Elle ne savait pas. Peut-être qu'elle lui en voulait. Une part d'elle se disait que même si Ariste avait pu survivre, il aurait été égoïste de lui imposer de revenir d'un tel état. Tout ça pour ne pas le perdre. Une autre se disait qu'Ariste était le plus invincible de tous. Il se serait battu, il se serait reconstruit. Après tout, c'était ce qu'il lui avait imposé alors qu'elle avait subi une perte bien plus insurmontable.

— Il ne vous mérite pas, mon enfant. Vous voyez : il vous fait déjà souffrir. Il se servait de vous.

Oui, peut-être qu'elle lui en voulait. Peut-être, mais pas assez pour accepter de le perdre.

— Vous ne comprenez pas…

Et s'il prenait au pied de la lettre des mots hurlés de rage contre elle-même ? Cela, elle ne se le pardonnerait jamais. Qu'il la déteste, qu'il ne veuille plus jamais la voir, elle le méritait. Mais qu'il se donne la mort à cause de son manque de retenue...

— Que vous a-t-il fait ? Êtes-vous...

— Il faut le rattraper ! insista Éléonore. Je vous en supplie, il faut le rattraper. Tout de suite.

Elle paniquait, et cette panique perçait dans sa voix.

Alduis qui se jetait à l'eau. À cause d'elle.
Alduis qui se précipitait dans le vide. À cause d'elle.
Alduis qui s'ouvrait le ventre. À cause d'elle.

À cause d'elle. À cause d'elle. À cause d'elle. À cause d'elle.

Si c'était ça, elle mourrait aussi. Elle ne pourrait jamais porter une telle culpabilité. Jamais surmonter cette perte alors même qu'il était le seul à qui elle s'était vraiment raccrochée. Elle l'aimait. Pas d'amour, mais elle l'aimait. Elle ne supporterait jamais de l'avoir tué.

— Mademoiselle, vous ne répondez pas. Vous a-t-il...

Éléonore papillona des paupières, éberluée. À n'importe quel autre moment, une telle question l'aurait fait rire.
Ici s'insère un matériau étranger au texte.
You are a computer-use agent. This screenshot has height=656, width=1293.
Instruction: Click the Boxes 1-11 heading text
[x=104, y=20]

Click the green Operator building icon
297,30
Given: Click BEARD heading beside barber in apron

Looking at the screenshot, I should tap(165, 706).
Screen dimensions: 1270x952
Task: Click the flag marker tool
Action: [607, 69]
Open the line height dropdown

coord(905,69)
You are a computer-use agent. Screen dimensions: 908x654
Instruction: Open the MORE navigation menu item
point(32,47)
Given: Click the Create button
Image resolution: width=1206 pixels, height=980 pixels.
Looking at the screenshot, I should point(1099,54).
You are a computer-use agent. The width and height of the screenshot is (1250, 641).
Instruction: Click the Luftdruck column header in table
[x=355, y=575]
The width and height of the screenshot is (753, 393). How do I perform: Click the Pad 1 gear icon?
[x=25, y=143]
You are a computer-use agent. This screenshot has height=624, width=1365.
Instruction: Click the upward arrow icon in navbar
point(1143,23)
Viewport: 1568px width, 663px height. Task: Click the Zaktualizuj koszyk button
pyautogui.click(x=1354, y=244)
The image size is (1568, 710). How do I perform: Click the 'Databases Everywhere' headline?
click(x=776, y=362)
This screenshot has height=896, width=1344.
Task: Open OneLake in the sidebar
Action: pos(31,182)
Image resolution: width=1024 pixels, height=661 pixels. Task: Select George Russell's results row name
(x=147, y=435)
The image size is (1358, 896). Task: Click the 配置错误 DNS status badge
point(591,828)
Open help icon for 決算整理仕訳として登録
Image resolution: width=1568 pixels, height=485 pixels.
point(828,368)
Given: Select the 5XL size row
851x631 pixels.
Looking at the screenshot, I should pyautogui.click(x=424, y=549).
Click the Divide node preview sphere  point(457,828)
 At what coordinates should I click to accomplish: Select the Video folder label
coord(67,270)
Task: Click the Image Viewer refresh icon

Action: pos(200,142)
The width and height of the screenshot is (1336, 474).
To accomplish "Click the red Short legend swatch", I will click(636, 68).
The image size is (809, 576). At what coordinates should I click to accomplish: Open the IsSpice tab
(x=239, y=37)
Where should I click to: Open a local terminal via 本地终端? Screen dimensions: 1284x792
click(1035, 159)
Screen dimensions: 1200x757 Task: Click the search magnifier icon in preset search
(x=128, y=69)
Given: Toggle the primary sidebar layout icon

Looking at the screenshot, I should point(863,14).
Peut-être pas d'un rire si léger qu'elle en avait autrefois, mais rire tout de même. Là, ça ne fit que l'agacer.

— Mais comment osez-vous ?!

Elle n'eut pas le courage d'argumenter. On s'en fichait. Il fallait juste qu'elle rattrape Alduis et l'empêche d'obéir à ses injonctions cruelles et pas dirigées contre lui.

— Je vous en supplie ! Il faut que je le retrouve ! Il faut que...

— C'est hors de question.

PS le courage d'argumenter. Ni celui d'écouter le discours d'Eltinne sur son coeur brisé, sur le fait qu'Alduis n'ait jamais eu que des intentions triviales à son égard – et que lui avoir avoué ses fiançailles ne changeait rien –, qu'elle ne devait plus jamais le voir, et qu'elle allait rentrer à la maison. Tout était fini,on la ramenait à Tianidre, loin des serpents contre lesquels elle ne savait se défendre.

Éléonore s'entêtait à protester. Alduis n'était que son ami. Elle savait tout à fait se défendre. Elle ne voulait pas rentrer. Il fallait le rattraper avant qu'il n'arrive quelque chose.

Et comme supplier ne suffisait pas, elle voulut forcer la sortie. Il fallait qu'elle le retrouve. Quoi qu'il en coûte. Mais il n'y avait rien à faire. On la surveillait. On ne la laisserait pas.

Elle se calma. C'était urgent. Mais il fallait rassurer ses cerbères au plus vite pour qu'ils la laissent seule et qu'elle puisse fuir. Le retrouver. Et l'empêcher de faire n'importe quoi.